Scyla101
Scyla101

Reputation: 242

Hadoop Yarn Job Tracker not starting

Preface:

I have a problem with a webapp that was developed by a employee that is no longer with the company. Since there is next to no documentation about the implementation available I'm not sure where to get more input on the problem hence the question.

I try to find a solution to a problem that is similar to this question (Hadoop pseudo distributed mode - Datanode and tasktracker not starting). However since I have little experience with hadoop I can't determine what I need to fix to get the application working.

The Scenario:

The application is split into two parts:

  1. There is a Tomcat server where the application runs on and that handles the user input and provides the results of the map reduce job (localhost:8080/WebApp).
  2. Than there is the main Hadoop node at localhost:50070

    2.1. There is also a job tracker running at localhost:8088/cluster

All the applications are running on the same Ubuntu machine.
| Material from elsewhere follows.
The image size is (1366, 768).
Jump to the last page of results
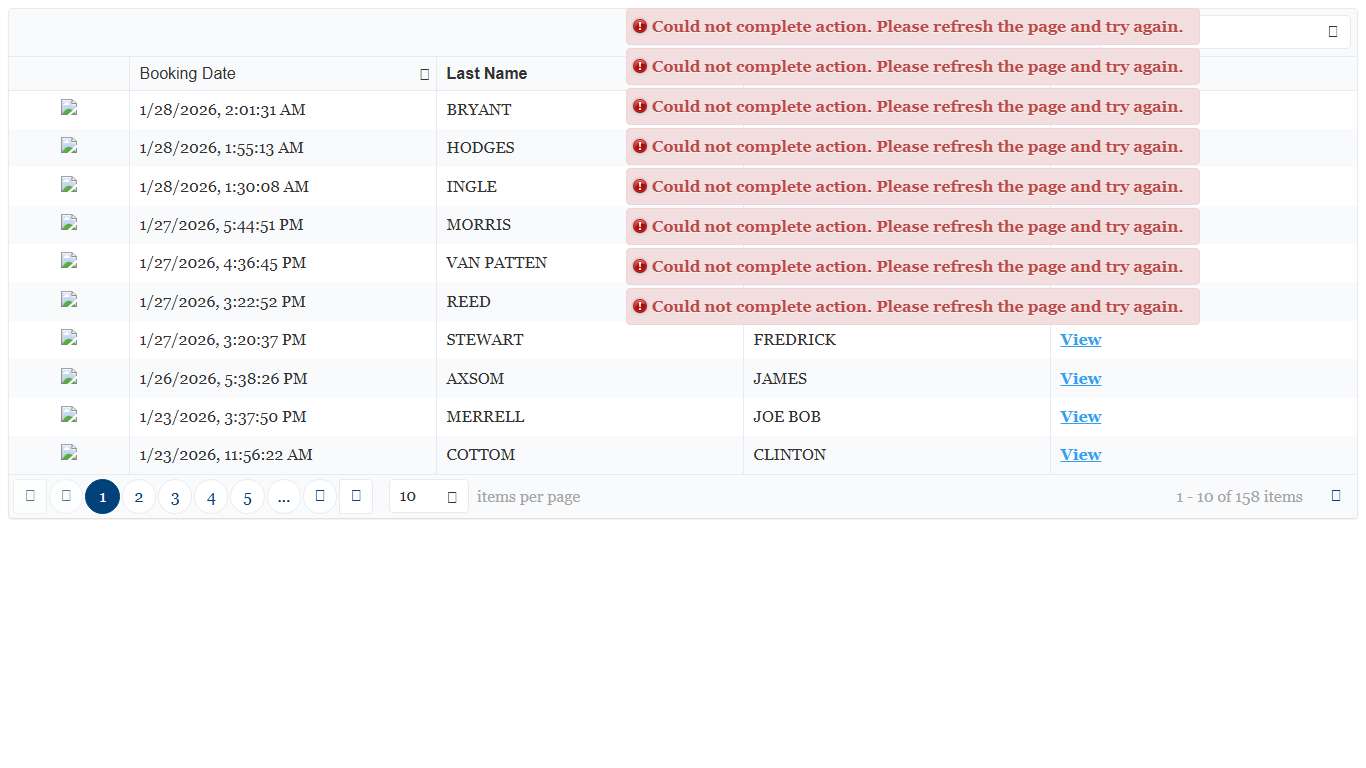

This is running correctly with the configuration that the former employee deployed. All I have as documentation of how to start the different servers. In case of the Hadoop cluster it is a script called up.sh.

What I did so far:

In a next step I want to migrate the application to a new network with static IP-addresses. I configured a connection with the data from the IT department and changed the server.xml file of the Tomcat server so that the application is available through the new static IP-address (172.16.254.1:8080/WebApp). This is working

The next step I took was changing the configuration of the /etc/hosts file where the old IP-address was listed as the master for the hadoop cluster.

So I changed this:

127.0.0.1   localhost
192.0.2.42  master

# The following lines are desirable for IPv6 capable hosts
::1     ip6-localhost ip6-loopback
fe00::0 ip6-localnet
ff00::0 ip6-mcastprefix
ff02::1 ip6-allnodes
ff02::2 ip6-allrouters

To this:

127.0.0.1    localhost
172.16.254.1 master

# The following lines are desirable for IPv6 capable hosts
::1     ip6-localhost ip6-loopback
fe00::0 ip6-localnet
ff00::0 ip6-mcastprefix
ff02::1 ip6-allnodes
ff02::2 ip6-allrouters

The results:

With the changes in place I can start the main Hadoop node with the up.sh script and access it at localhost:50070. However I cannot access the Hadoop job tracker at localhost:8088/cluster.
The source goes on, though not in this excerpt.